Call for Papers: Special Issue of Strategic Organization“Temporal Work: The Strategic Organization of Time”

Guest Editors:

Pratima Bansal, Ivey Business School, Western University (tbansal)
Juliane Reinecke, King’s Business School, King’s College London (juliane.reinecke) Roy Suddaby, Peter B. Gustavson School of Business, University of Victoria (rsuddaby) Ann Langley, HEC Montreal (ann.langley)

Time, in its various dimensions and manifestations (speed, rhythm, sequence, horizon) is inherent to strategic management (Mosakowski and Earley, 2000). The very notion of strategy implies projecting organizations into the future through decisions in the present while building on the past. Performance and competitive advantage are believed to depend on speed of decision making and execution (Baum and Wally, 2003; Eisenhardt, 1989; Dykes et al., 2018), and on capturing windows of opportunity by entering markets at the “right” time (Hawk et al., 2013; Suarez and Lanzolla, 2007) and sequencing decisions correctly (Pettus et al., 2018). Tensions and tradeoffs between the short term and long term are inherent to key strategic decisions about innovation and sustainability (Crilly, 2017; Flammer and Bansal, 2017; Laverty, 1996; Slawinski and Bansal, 2015).
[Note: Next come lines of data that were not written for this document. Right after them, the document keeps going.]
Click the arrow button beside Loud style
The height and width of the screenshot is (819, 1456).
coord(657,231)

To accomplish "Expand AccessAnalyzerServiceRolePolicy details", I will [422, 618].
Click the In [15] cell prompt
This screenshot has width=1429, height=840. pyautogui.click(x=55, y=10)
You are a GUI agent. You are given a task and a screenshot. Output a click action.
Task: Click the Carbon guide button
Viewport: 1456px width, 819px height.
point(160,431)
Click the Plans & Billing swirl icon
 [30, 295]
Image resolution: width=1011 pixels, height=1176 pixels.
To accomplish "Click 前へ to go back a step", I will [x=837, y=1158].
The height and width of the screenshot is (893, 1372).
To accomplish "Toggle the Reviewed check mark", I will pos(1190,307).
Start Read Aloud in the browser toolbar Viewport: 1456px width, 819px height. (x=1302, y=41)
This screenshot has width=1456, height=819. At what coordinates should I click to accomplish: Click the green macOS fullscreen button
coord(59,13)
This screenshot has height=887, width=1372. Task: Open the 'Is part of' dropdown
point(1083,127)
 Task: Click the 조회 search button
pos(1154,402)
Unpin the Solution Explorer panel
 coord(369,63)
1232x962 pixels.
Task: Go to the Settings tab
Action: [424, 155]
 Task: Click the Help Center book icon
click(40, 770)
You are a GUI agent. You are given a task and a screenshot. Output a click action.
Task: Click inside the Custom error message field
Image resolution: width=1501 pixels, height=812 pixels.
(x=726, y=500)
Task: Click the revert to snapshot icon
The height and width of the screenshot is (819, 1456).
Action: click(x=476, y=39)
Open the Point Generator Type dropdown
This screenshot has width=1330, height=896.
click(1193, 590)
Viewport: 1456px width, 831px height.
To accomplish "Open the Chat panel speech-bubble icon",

Moreover, scholars have shown the strategic importance of temporal fit or “entrainment” (Ancona and Chong, 1996) between environmental and organizational rhythms (Hopp and Greene, 2018; Khavul et al., 2010; Shi and Prescott, 2012).

Beyond analyses of time as an “objective” construct, recent research has also suggested that “subjective” temporal assumptions, preferences and dispositions of top management teams (such as temporal orientation towards past, present or future, temporal depth, and polychronicity) can have significant implications for strategic decision making, strategic change, and economic and social performance (Chen and Nadkarni, 2017; Crilly, 2017; Kunisch et al., 2017; Nadkarni et al., 2016; Souitaris and Maestro, 2010)

And yet, while considerable attention has been devoted in strategic management research to time-related constructs and their antecedents and consequences, more work is needed on what managers and others actually do or can do to intervene with respect to important time-related phenomena, and on how their temporally-oriented practices and activities accomplish strategic outcomes. In other words, we suggest an increased focus on action and agency, expressed in the theme of this special issue of Strategic Organization: “Temporal Work: The Strategic Organization of Time.”